He’s walking over to silence the music when Napoleon grabs him by the wrist.

“ _La vie en rose_. Aren’t you a rebel. And a romantic,” Napoleon murmurs, eyes brightening by degrees as he curls his hands around Illya’s nape, slipping cool fingers through his hair. “Be still my beating heart.”

“One time deal, don’t get used to it.” Illya lets his mouth twitch, settling one hand around Napoleon’s hip while unbuttoning the top three buttons of Napoleon’s shirt and dragging a reverent thumb down the hollow of his throat.

Then they begin to dance.

“You’re so goddamn beautiful it hurts, I hope you know,” Napoleon tells him suddenly, low and fierce. “Watching you in that ballroom dancing with someone else, laughing with someone else, being touched by someone else – I just wanted – ”

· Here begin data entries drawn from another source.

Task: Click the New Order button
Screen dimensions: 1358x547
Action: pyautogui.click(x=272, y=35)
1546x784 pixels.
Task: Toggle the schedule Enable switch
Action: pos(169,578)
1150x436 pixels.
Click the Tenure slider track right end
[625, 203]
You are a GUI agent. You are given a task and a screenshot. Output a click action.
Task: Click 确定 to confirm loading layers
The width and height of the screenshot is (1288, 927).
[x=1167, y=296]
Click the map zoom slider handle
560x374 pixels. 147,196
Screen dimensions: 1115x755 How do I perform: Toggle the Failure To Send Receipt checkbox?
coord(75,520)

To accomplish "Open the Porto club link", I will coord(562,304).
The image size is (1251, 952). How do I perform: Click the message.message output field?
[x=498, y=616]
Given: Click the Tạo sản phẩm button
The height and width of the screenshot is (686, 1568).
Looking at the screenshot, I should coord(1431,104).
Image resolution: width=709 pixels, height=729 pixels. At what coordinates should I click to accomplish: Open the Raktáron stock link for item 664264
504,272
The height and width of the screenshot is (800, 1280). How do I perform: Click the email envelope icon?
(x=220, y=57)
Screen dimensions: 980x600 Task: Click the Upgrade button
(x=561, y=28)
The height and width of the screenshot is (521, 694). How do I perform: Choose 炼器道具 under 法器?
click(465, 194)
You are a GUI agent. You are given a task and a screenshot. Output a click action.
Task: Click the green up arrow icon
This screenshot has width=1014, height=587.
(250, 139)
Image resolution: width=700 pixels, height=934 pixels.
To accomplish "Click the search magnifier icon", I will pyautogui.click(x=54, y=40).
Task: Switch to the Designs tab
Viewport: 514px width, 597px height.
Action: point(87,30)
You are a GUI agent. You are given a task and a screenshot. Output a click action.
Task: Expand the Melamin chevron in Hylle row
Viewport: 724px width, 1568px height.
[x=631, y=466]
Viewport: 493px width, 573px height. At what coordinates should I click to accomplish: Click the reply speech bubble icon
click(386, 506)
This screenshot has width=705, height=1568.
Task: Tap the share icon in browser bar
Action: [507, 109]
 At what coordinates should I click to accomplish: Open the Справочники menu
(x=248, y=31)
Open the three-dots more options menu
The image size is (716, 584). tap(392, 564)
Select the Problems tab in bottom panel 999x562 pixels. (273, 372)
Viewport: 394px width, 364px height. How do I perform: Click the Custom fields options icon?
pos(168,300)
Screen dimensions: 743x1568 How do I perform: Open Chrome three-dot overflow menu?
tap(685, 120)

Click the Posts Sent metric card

And that’s just it. Why Illya was so fascinated, before. Why he’s losing his mind now. He’s always been useful, convenient, indispensable, even, but rarely _wanted_ and never with this blistering heat that he sees choking Napoleon, making him burn. It feels nourishing and destructive all at once, and Illya presses their foreheads together, remembering to breathe.

“Tell me what you want, Cowboy,” he says, smile unreserved. “We have all night.”

**Author's Note:**

> Results of my Googling/YouTubing:
> 
> Arschkrampe = pain in the ass  
> Scheiße = shit/fuck  
> Prosti = I'm sorry  
> pozhaluysta = please (to add sincerity)


End file.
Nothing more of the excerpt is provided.